* US dollar saw biggest slide in years on Wednesday
* OPEC-member Venezuela lobbies for producer meeting to cut output
* But record US oil inventories likely to cap gains in prices
* Record storage pulls US crude into steeper Brent discount
* Morgan Stanley cuts 2016 Brent forecast to $30/b, 2017 to $40/b
Crude oil futures extended gains from the previous session on Thursday as a weaker dollar and unconfirmed talk of producers potentially meeting to discuss output cuts lifted the market despite record US stocks due to overproduction.
Despite the rise, analysts said prices would remain low in 2016 and 2017 as global demand slows and inventories swell.
US crude futures were trading at $32.46 per barrel at 0456 GMT on Thursday, up 18 cents from the previous session's close when they rallied 8 percent from below $30 per barrel.
Brent crude was up 12 cents at $35.16 per barrel.
Analysts said prices had recovered on a sliding dollar and from ongoing, yet unconfirmed, talk of a potential meeting of oil producers to cut output in support of prices, which have fallen around 70 percent since mid-2014.
But the main feature of recent oil trading has been volatility, with price swings of more than 10 percent within two trading sessions frequently occurring since mid-January.
‘The weaker US dollar provided some interim support to the commodity complex, but volatility in crude oil remains extreme.
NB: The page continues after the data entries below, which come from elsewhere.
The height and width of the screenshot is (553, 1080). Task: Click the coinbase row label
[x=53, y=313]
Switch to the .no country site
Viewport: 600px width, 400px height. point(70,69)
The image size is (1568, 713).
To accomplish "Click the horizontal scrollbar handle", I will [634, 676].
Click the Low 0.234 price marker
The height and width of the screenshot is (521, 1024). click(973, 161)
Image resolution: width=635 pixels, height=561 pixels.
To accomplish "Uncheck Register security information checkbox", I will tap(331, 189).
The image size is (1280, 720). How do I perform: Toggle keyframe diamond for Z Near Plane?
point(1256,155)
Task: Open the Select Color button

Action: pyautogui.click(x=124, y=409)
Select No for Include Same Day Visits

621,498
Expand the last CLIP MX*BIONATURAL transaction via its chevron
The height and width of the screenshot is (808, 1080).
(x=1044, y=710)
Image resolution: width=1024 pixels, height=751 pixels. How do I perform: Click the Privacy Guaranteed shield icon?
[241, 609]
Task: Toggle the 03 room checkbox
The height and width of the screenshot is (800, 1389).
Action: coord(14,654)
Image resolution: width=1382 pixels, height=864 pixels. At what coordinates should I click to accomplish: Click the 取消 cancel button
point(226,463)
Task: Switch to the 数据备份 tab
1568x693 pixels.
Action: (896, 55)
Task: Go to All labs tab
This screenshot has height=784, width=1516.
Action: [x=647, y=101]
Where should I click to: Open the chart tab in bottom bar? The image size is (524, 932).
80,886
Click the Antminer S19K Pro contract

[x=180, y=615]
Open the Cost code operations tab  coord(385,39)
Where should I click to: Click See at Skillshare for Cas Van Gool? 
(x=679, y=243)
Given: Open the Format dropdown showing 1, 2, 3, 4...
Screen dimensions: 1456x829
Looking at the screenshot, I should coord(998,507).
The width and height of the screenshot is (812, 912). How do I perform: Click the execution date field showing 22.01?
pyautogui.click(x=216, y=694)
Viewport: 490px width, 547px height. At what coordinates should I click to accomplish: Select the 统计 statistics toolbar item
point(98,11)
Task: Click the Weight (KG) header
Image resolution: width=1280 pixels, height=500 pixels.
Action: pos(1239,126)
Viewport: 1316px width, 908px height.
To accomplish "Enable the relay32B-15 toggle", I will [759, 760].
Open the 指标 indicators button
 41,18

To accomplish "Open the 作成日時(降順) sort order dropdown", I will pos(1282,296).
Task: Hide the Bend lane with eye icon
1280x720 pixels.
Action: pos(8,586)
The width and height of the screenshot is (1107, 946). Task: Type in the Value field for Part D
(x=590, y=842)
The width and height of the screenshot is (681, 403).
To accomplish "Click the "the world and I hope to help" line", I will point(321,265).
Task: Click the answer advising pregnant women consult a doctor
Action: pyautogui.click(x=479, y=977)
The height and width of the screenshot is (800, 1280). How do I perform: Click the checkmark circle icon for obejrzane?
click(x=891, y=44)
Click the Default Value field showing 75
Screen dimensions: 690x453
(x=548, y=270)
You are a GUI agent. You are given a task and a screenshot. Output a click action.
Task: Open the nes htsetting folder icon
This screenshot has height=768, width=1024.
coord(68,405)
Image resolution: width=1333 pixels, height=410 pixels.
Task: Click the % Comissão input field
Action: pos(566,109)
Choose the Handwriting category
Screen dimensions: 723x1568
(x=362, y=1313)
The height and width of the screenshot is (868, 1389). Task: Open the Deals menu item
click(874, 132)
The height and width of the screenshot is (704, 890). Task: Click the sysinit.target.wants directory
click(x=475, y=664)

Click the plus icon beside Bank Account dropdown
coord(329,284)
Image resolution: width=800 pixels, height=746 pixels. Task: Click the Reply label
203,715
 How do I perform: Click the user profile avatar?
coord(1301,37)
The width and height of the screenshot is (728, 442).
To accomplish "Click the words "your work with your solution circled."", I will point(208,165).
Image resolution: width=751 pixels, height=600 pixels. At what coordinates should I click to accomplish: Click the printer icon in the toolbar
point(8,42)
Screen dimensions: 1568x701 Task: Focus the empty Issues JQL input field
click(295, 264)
Climbing US crude stocks remain an ongoing threat to further price weakness,’ ANZ bank said.
US crude inventories climbed 7.8 million barrels in the week to Jan. 29 to 502.7 million barrels, compared with analyst expectations for an increase of 4.8 million barrels. US gasoline inventories rose to a record high of 254.4 million barrels.
Analysts remain largely bearish in their outlook, pointing towards persistent oversupply and slowing demand.
Morgan Stanley on Thursday lowered its average 2016 Brent price forecast to $30 per barrel, down from $49 previously. The bank only expects an average price of $40 per barrel in 2017 as oversupply persists.
‘With demand slowing, rebalancing may not occur until mid-2017 or later,’ it said, adding that ‘global supply should grow in 2016 despite low prices.’
Morgan Stanley also said that an emerging willingness of producers to forward hedge at prices not much above $40 per barrel was also capping prices.
National Australia Bank (NAB) said on Thursday that it expected ‘oil prices to recover mildly to $40 per barrel by end-2016 and $50 per barrel by end-17.’
ANZ bank said it saw ‘oil and iron ore markets as the commodities most susceptible to further weakness.’